[Opening TEXT BLOCK section]

Coping With Hepatitis C Fatigue

By

Mary Elizabeth Dallas

Was this helpful? (0)
This content is selected and managed by the Healthgrades editorial staff and is brought to you by an advertising sponsor.
x

This content is created or selected by the Healthgrades editorial team and is funded by an advertising sponsor. The content is subject to the Healthgrades medical review process for accuracy, balance and objectivity. The content is not edited or otherwise influenced by the advertisers appearing on this page except with the possible suggestion of the broad topic area. For more information, read the HealthGrades advertising policy.

ADVERTISEMENT

Safe Sex Guidelines for Hepatitis C

Protect your partner by taking these steps to reduce your risk of transmitting the virus during sex.
Fatigue


Fatigue is the most common symptom of hepatitis C. It can also be the most devastating. Some people experience only minor fatigue. But for others, it can be severe and affect every part of their life. There are several steps you can take to regain some energy and feel less tired.

[Closing TEXT BLOCK section]
[Opening EXTRACTED INFORMATION section]

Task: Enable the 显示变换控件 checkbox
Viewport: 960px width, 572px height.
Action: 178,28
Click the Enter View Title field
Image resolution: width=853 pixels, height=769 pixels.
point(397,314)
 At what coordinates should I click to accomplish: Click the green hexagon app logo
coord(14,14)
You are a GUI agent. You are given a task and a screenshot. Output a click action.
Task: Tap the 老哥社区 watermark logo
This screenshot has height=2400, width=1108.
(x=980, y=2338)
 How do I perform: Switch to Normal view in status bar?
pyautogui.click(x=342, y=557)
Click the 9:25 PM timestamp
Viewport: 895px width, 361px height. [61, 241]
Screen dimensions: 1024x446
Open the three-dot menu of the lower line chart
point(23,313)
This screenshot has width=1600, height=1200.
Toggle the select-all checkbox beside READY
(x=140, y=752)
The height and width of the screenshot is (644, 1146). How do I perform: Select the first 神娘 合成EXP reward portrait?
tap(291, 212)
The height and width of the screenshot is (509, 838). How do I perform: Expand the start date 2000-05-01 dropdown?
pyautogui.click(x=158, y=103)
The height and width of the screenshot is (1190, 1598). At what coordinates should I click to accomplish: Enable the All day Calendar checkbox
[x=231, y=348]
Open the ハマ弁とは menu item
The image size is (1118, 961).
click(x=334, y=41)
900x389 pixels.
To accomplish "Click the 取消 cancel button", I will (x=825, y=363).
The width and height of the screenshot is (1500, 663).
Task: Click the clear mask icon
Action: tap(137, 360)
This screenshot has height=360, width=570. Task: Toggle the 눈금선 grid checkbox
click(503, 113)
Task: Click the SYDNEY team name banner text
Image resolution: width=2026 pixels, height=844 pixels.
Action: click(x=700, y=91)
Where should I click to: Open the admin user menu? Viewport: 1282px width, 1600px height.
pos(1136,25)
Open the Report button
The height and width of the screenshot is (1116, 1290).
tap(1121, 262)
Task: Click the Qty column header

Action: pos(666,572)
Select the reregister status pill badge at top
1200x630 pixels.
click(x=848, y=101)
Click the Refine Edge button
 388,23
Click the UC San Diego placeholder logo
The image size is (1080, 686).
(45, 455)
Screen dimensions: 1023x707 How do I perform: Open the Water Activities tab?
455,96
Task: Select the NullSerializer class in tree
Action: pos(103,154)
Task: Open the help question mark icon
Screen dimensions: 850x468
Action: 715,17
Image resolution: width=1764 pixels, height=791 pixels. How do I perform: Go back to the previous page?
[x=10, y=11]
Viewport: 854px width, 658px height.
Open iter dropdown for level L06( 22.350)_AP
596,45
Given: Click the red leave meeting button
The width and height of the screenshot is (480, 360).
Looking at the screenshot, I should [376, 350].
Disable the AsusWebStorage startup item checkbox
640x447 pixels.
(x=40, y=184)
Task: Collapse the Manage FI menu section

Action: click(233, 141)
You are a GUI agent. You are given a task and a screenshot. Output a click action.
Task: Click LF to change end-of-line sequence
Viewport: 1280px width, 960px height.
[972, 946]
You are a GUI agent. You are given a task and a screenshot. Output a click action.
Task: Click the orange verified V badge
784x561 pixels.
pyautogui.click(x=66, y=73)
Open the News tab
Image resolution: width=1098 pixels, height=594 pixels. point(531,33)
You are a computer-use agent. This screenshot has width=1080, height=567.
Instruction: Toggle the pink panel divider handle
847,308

[Closing EXTRACTED INFORMATION section]

> **TASK OBJECTIVE**
Extend the hepatitis C fatigue article above, starting right after its last sentence.

> **FINAL ANSWER**
Avoiding Fatigue Triggers

Part of coping with fatigue is learning what triggers to avoid. These factors can worsen fatigue:

  • Alcohol
  • Disrupted sleep
  • Lack of exercise
  • Recreational drugs
  • Too much caffeine

Taking Steps to Regain Energy

Avoiding the things that can worsen your fatigue is one way to cope. You can also be proactive. Try these ideas to boost your energy level:

Get gentle exercise. Research shows that being more active is linked with reduced fatigue and greater body strength. It can also improve your memory, your mood and your self-esteem. A good way to work exercise into your daily routine is to take a 2- to 3-minute walk a few times a day. Gradually work your way up to 30 minutes of exercise, five days a week. Getting more activity during the day can also help you sleep better at night.

Drink plenty of fluids. Being dehydrated can make you tired. During hepatitis C treatment, most people should drink at least 8 cups of water a day. Ask your doctor if that amount is right for you. A beverage with caffeine is fine in the morning. But, it's a good idea to limit caffeine as the day goes on, especially as it gets closer to bedtime.

Get enough quality sleep. Poor sleep can make you feel tired all day long. Establish a healthy sleep routine. Go to bed at the same time every night and avoid stimulating activity for at least two hours before bedtime. Let your doctor know if you often have trouble sleeping. There are over-the-counter and prescription medications that could help you sleep.

Know when to rest. Taking a short nap during the day can keep you from feeling exhausted by the end of the day. If you can fit in a nap, try not to sleep for more than 20 minutes. It's also a good idea to nap early in the day. Napping for too long or late in the day can make you feel more tired and can make it harder to sleep at night.

Pace yourself at work. If possible, try to cut back on your workload. Look into the possibility of a flexible work schedule, job-sharing, or telecommuting.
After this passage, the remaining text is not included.